Eine qualifizierte Weiterbildung im Internet kann allerdings ganz schön teuer werden. Unter Umständen kostet ein Semester bis zu 5000 Mark, Preise, die an die Studiengebühren für US-amerikanische Elite-Universitäten erinnern. Wer ist bereit, so viel zu zahlen? Klein: "Der Zwang zum lebenslangen Lernen wird nach Ansicht von Experten immer größer. Denjenigen, die einen qualifizierten Job bekommen oder behalten wollen, bleibt früher oder später nichts anderes übrig, als sich weiterzubilden. Das ist eine Investition in die Zukunft."

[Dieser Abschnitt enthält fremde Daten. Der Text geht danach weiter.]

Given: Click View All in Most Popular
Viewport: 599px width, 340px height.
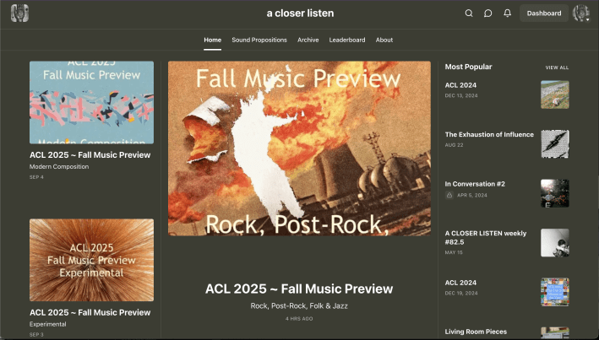Looking at the screenshot, I should (x=557, y=67).
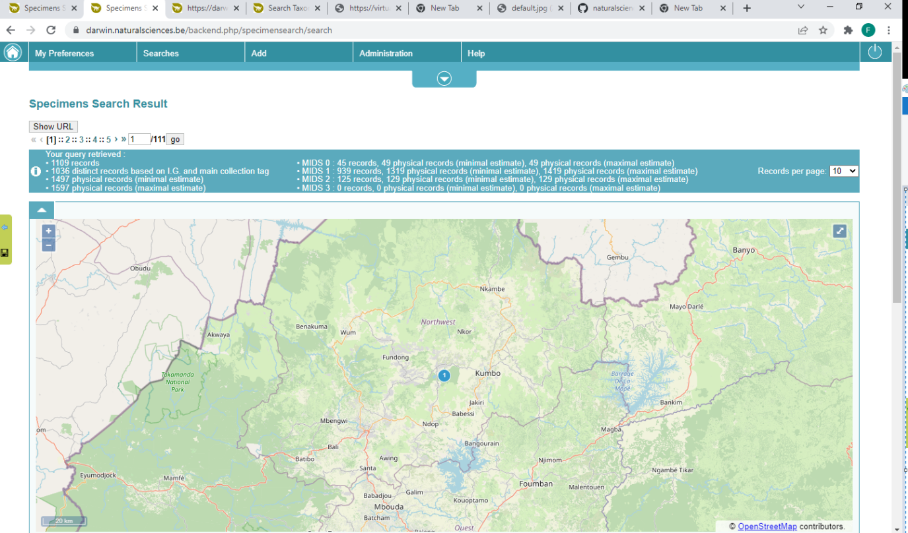Image resolution: width=908 pixels, height=533 pixels.
Task: Collapse the map panel
Action: [x=42, y=210]
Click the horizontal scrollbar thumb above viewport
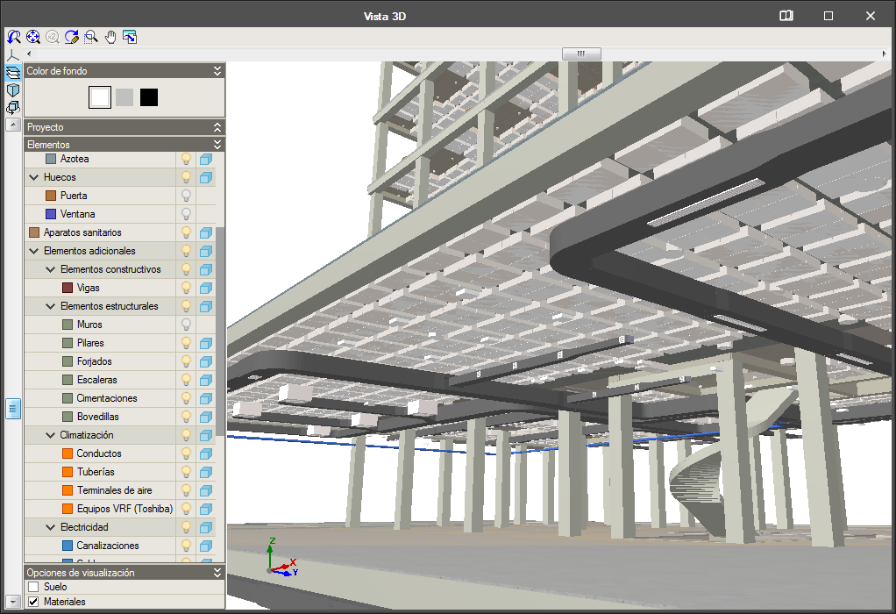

Die USA sind in dieser Hinsicht schon etwas weiter. Vielleicht, weil die Bereitschaft, sich weiterzubilden, eher eingesehen wird als in Europa? Klein: "Viele Amerikaner sagen sich, ich muss etwas tun, damit mein Marktwert erhalten bleibt, und sind gegenüber Weiterbildungen sehr aufgeschlossen." Zudem ist es das erklärte Ziel der US-Regierung unter Bill Clinton, jeden Amerikaner möglichst zu Ortstarifen ins Internet zu bringen. Klein schätzt den Vorsprung der Amerikaner in Sachen Internet-Bildung derzeit auf acht bis zehn Jahre. Deutschland hat also noch einiges aufzuholen. Bleibt zu hoffen, dass mit der Liberalisierung des Telefonmarktes und niedrigeren Telefonkosten das Internet in Zukunft für jeden Weiterbildungswilligen noch attraktiver wird. Roman Herzog hat mit seiner Initiative jedenfalls dazu beigetragen, dass das Thema Bildung wieder ganz oben auf der Tagesordnung der Politik steht. Vielleicht setzt sich im Laufe der Bildungsdiskussion ja dann auch ein Begriff durch, der weniger nach Kerker-Haft klingt als "Lebenslanges Lernen". Lebensbegleitendes Lernen würde auch reichen.